───── Selected text

Why the Supreme Court refused to quash FIR

On Issue 1

Should pendency of the Civil Appeals and the interim order passed by Supreme Court be taken as a deterrent for anyone else to lodge a police complaint and seek an investigation?

Two original applications came to be filed before the NGT in the year 2015, alleging that the manufacturers of the vehicles in question were employing deceit devices. This coincided with the issue of notice by the Automotive Research Association of India to the manufacturers. The   applicants before the NGT did not seek any relief for themselves, as purchasers of vehicles. The reliefs sought by the applicants before the NGT were broad and general. Hence,

“ (…) the order of the NGT, passed on the applications filed by certain individuals not claiming as purchasers of vehicles, cannot   be   taken   as   an   impediment   for   an   individual   who purchased cars from the manufacturers, to lodge a complaint, if he has actually suffered on account of any representation made by the manufacturers.”

Further, the interim order passed by the Supreme Court not to take any coercive steps has to be understood only in the context of the aforesaid directions of the NGT which became the subject matter of the Civil Appeals.

Can police investigate into the same set of allegations which form the subject matter of proceedings pending adjudication before Supreme Court?

The question whether such devices are installed in the cars purchased by the 3rd respondent herein and the question whether there was any representation in this regard to the petitioner, are all questions of fact, peculiar and particular to the 3rd respondent herein. NGT had no occasion to examine the cars purchased by the 3rd respondent herein.

The Court said,

“At this stage no one can presume whether the defence of the manufacturer to the police complaint will be purely on a question of fact or purely on a question of law or on mixed questions of fact and law.”

  • If the petitioner takes a defence that no such devices were installed in the cars purchased by the 3rd respondent or that there was no (mis)representation in this regard, it will be a pure question of fact, which cannot be gone into in a quash petition.
  • If the petitioner takes a defence that the installation of such devices, though true, does not violate any law, then it will be a pure question of law.

The Court said that the action initiated by the Automotive Research Association of India in November 2015 and the proceedings that went on before the National Green Tribunal from the year 2015 to the year 2019, have to be seen in the light of the Dieselgate Scandal[1]. All of them were part of the global outrage that actually concerned the damage caused to the environment by the emissions from the cars allegedly fitted with manipulative devices.

──────────
───── Information provided

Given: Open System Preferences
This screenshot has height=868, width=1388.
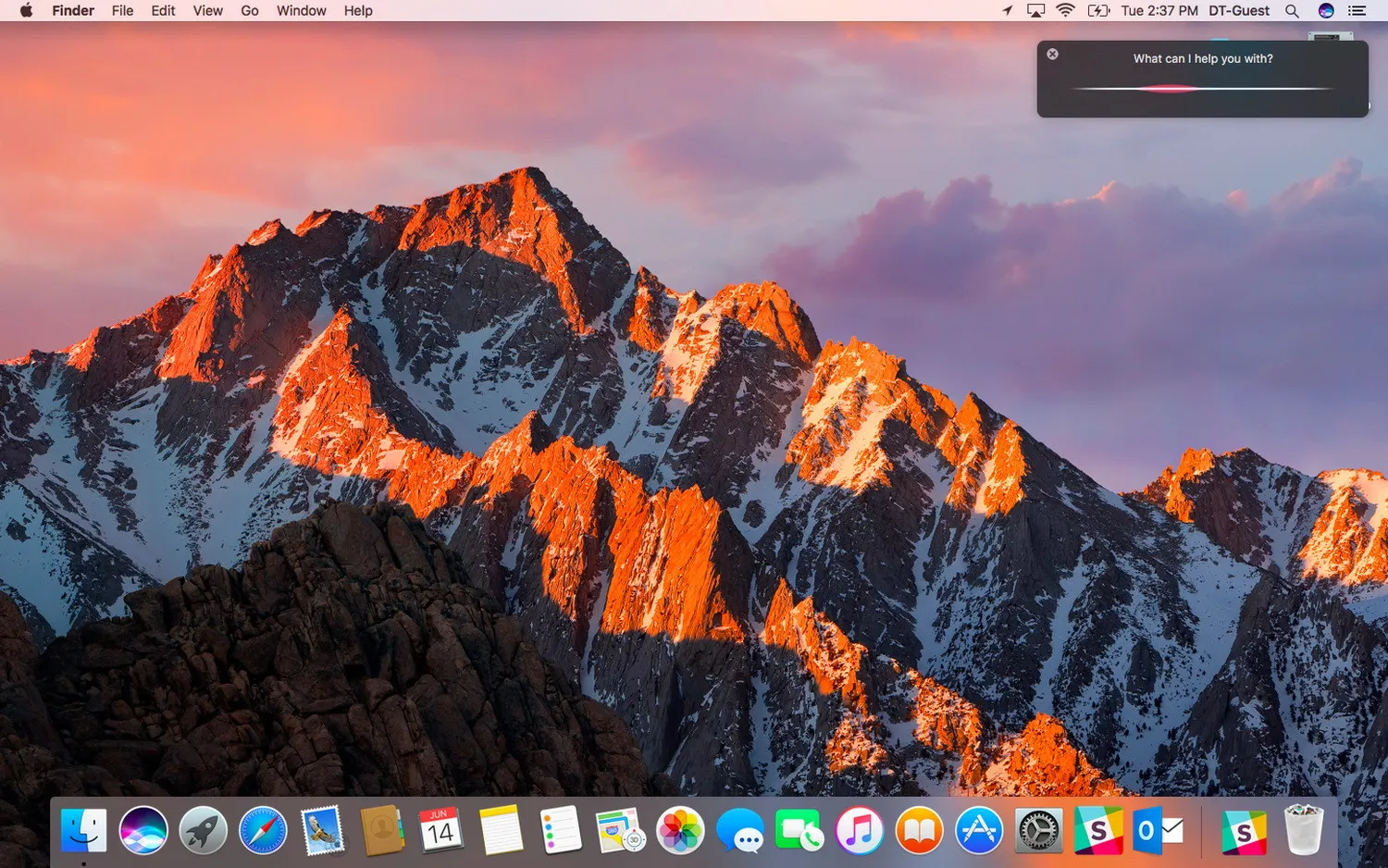Looking at the screenshot, I should coord(1037,830).
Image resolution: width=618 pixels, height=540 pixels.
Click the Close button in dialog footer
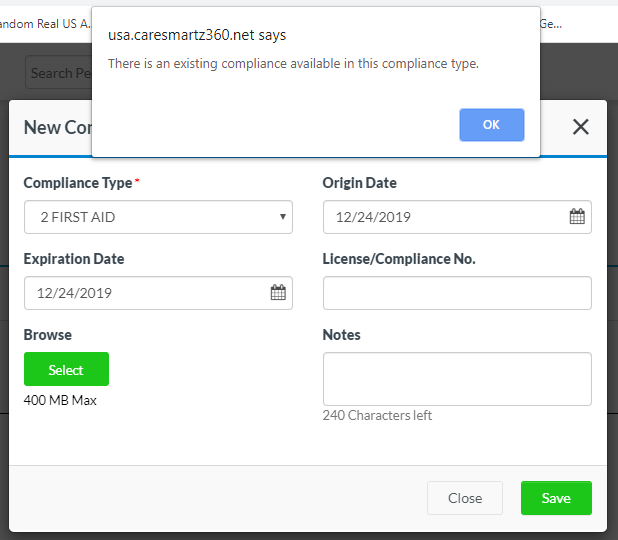pos(464,498)
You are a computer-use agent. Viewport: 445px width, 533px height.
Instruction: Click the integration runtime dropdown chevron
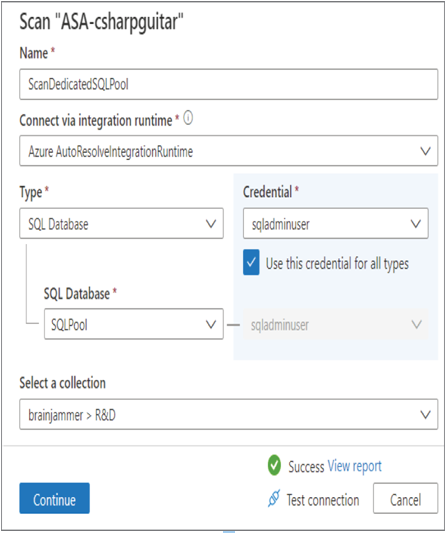(425, 151)
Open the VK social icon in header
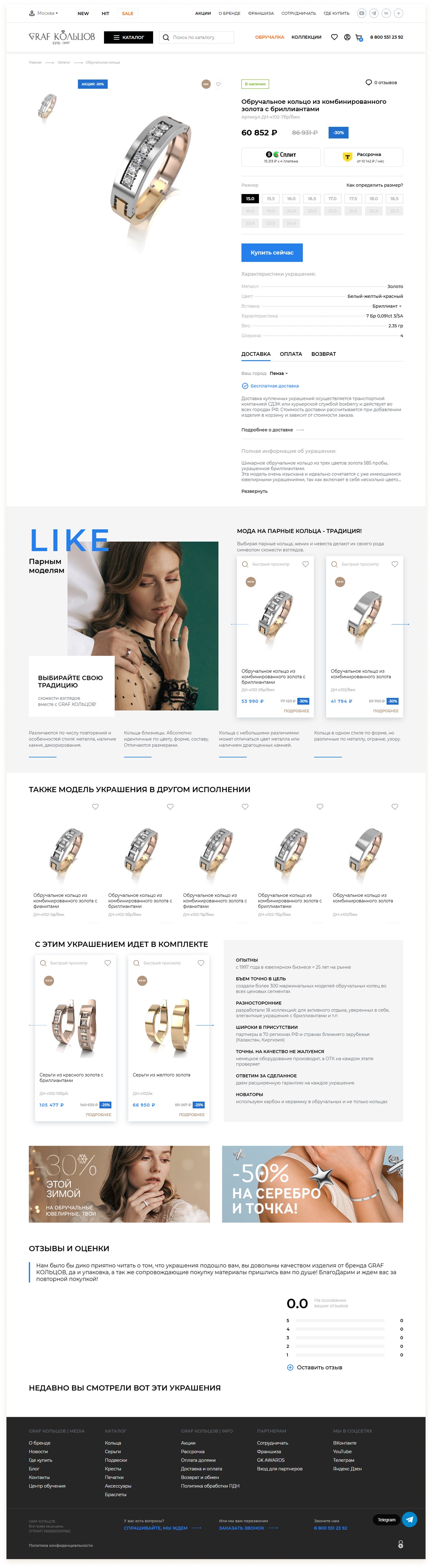 coord(386,13)
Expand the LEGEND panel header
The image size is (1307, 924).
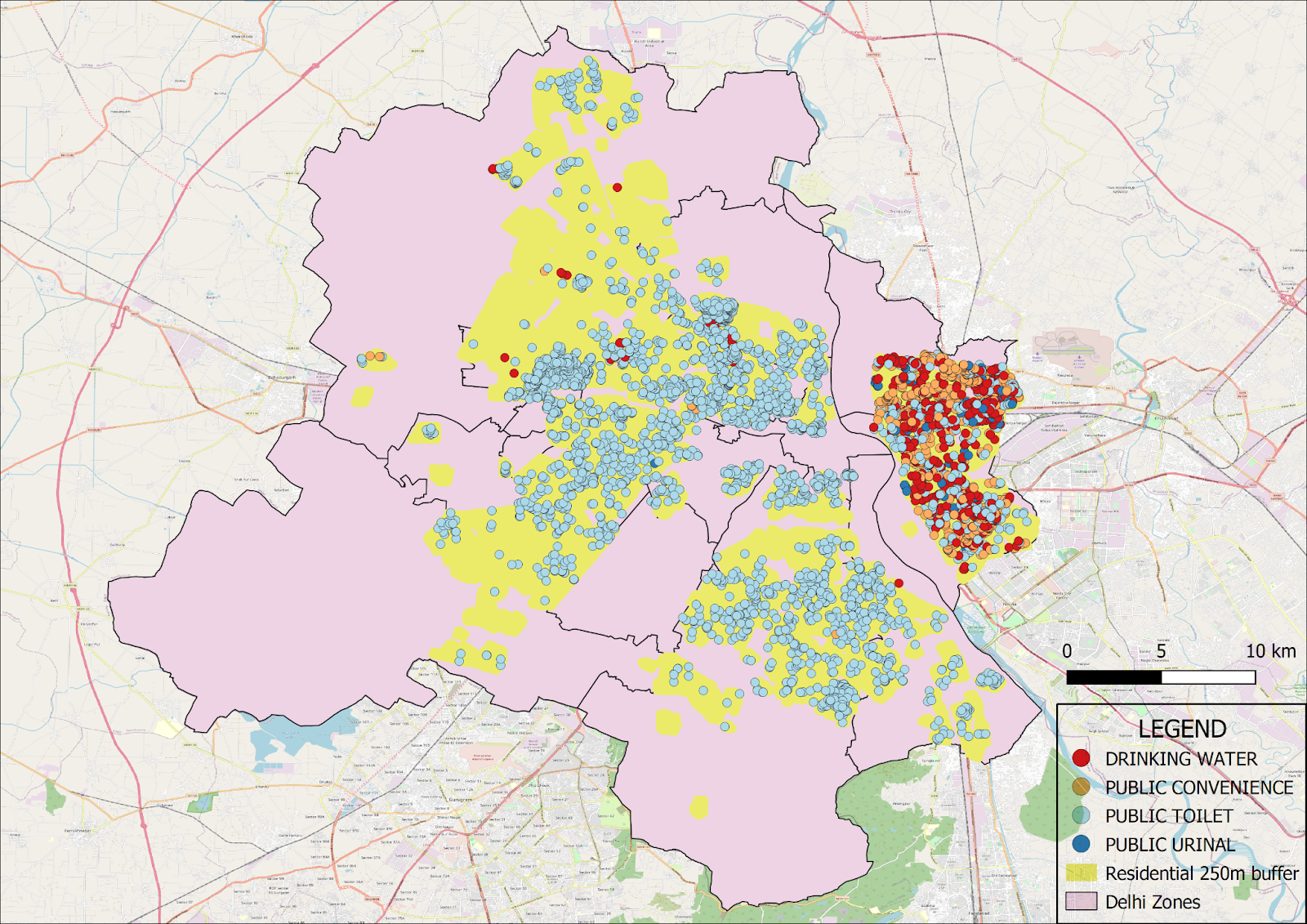1181,727
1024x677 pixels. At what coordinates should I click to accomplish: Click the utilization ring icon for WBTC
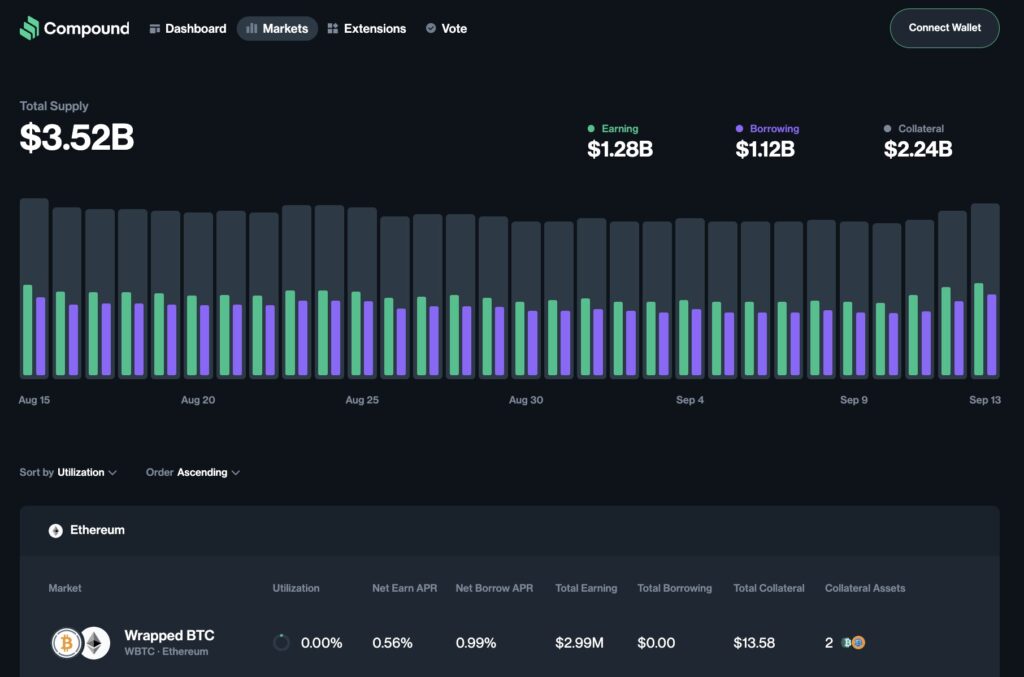click(282, 643)
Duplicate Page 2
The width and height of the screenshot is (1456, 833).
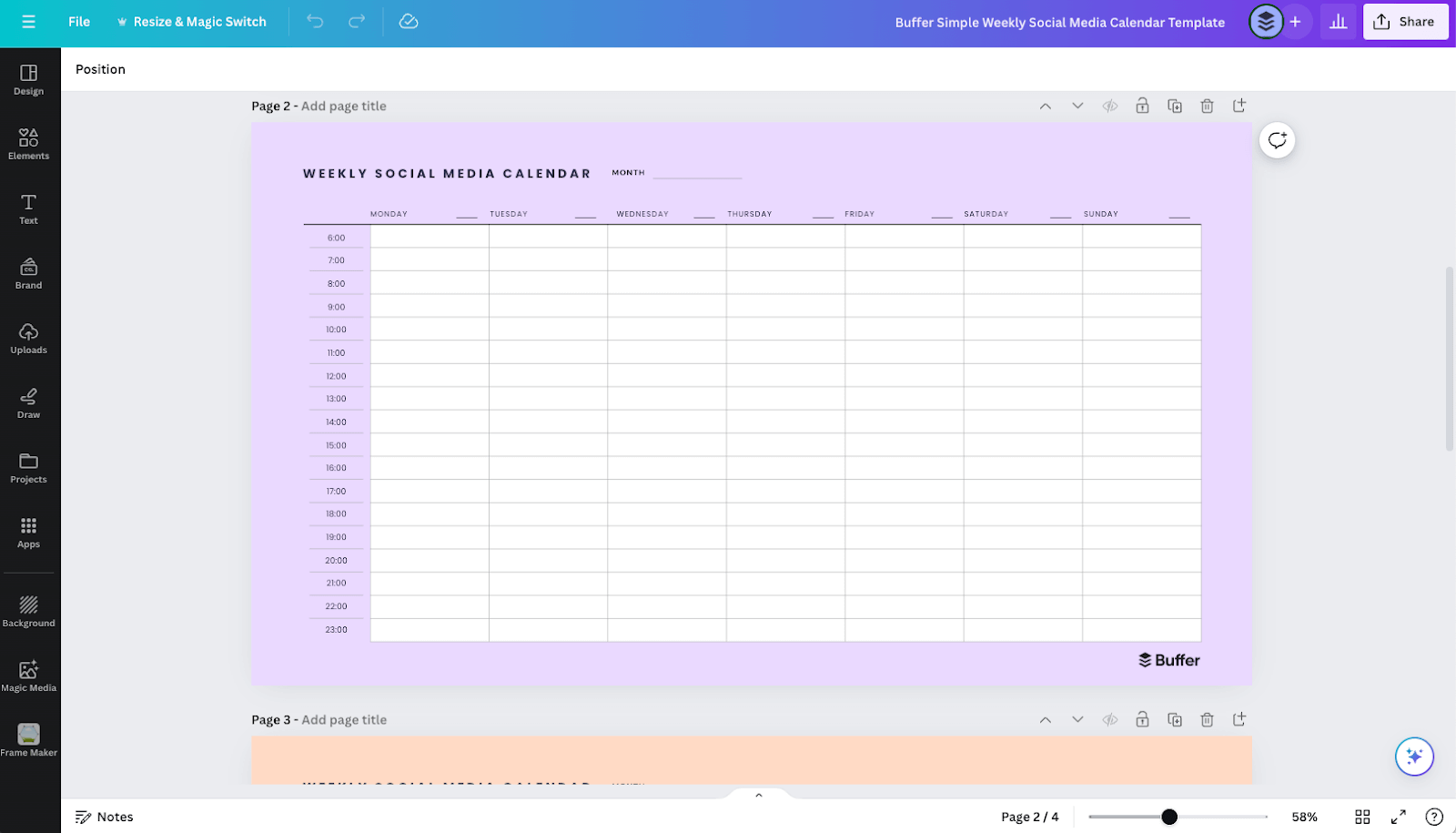point(1174,106)
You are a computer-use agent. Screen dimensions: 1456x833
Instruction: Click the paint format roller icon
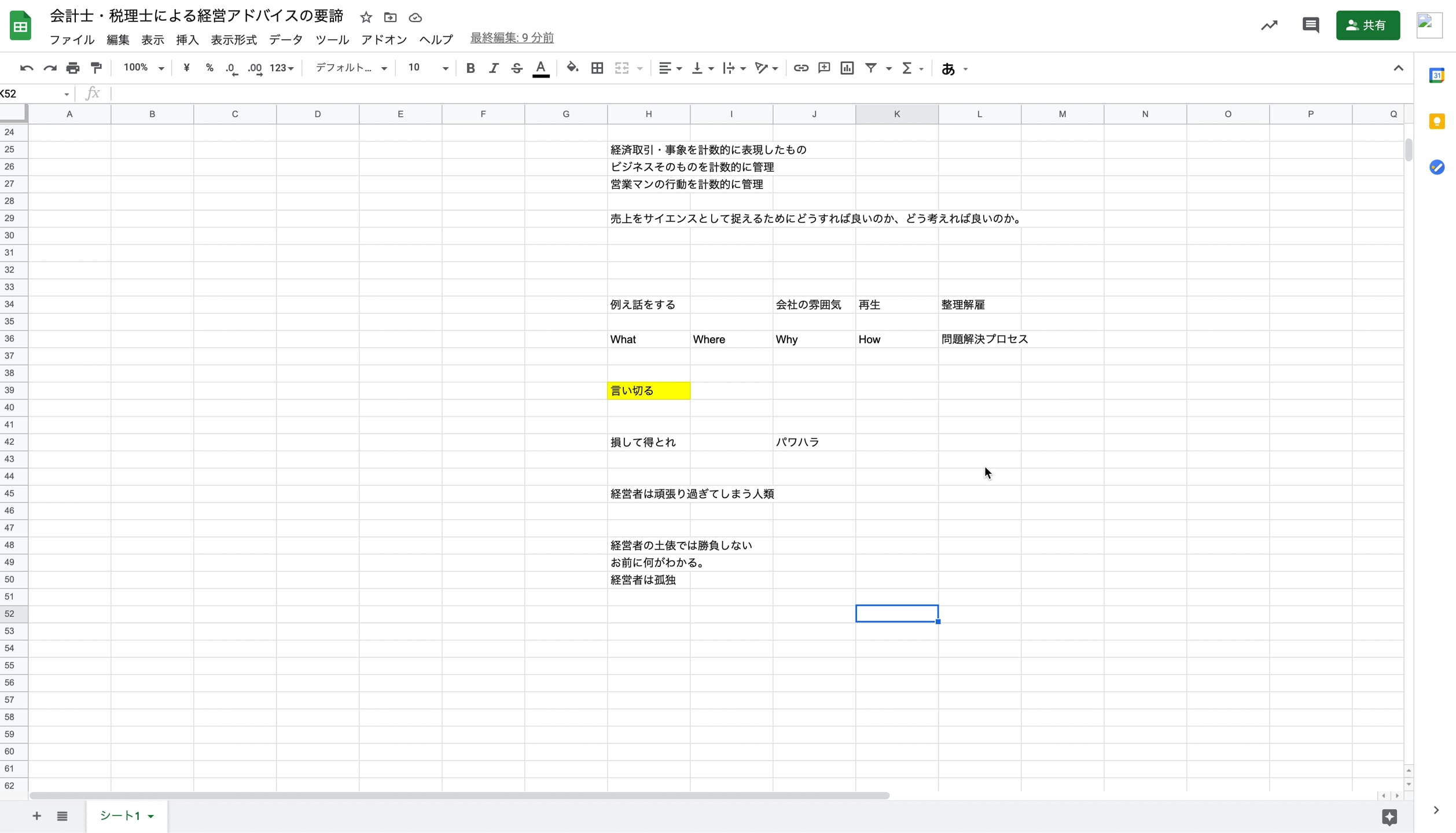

──────────

_To be done:_
1. According to the text on the Supreme Court's refusal to quash the FIR, which body issued notice to the vehicle manufacturers around the time the NGT applications were filed?
2. Continue the text on the Supreme Court's refusal to quash the FIR from its last sentence.

_Answers for the tasks:_
1. The Automotive Research Association of India.

2.
The proceedings before the NGT were not intended to address issues relating to individuals, such as

(i) whether any emissions manipulation software, called in common parlance as ‘defeat devices’ were installed in the vehicles purchased by certain individuals; and

(ii) whether any representation was made to the purchasers of the cars in which such devices had been installed, about the emission efficiency level of the cars

Hence, the Court rejected the contention that the substratum of the police complaint is something that is already the subject matter of adjudication before this Court in the appeals arising out of the order of the NGT. It held that the High Court has been fair to the petitioner, by granting protection against arrest till the filing of the report under section 173(2) of the Code.

On Issue 2

Mere delay in lodging the complaint, cannot by itself be a ground to quash the FIR. The law is too well settled on this aspect to warrant any reference to precedents.

On Issue 3

The Court did not go into the third issue as it is a question of fact which has to be established only in the course of investigation/trial.

[Skoda Auto Volkswagen India Private Limited v. State of Uttar Pradesh, 2020 SCC OnLine SC 958, decided on 26.11.2020]

*Justice V. Ramasubramanian has penned this judgment 

For Petitioner: Senior Advocate Dr. Abhishek Manu Singhvi

For 3rd Respondent: Senior Advocate Maninder Singh

[1] In September-2015, allegations of installation of manipulation devices by car manufacturers emerged from the US Environmental Protection Agency triggering investigations in several European Union States. After claims were lodged and legal action initiated, the German Federal Motor Transport Authority appears to have given permission in June-2016 for the recall of about 2 million vehicles across Europe. In the light of these developments, one of the manufacturers entered into an agreement with the US Environmental Protection Agency in December-2016 giving certain options to the customers. These and the subsequent developments, which attained notoriety as the diesel-gate 18 scandal, led to the German Federal Court of Justice (Bundesgerichtshof-BGH) giving a ruling on May 25, 2020 in favour of the car owners for damages.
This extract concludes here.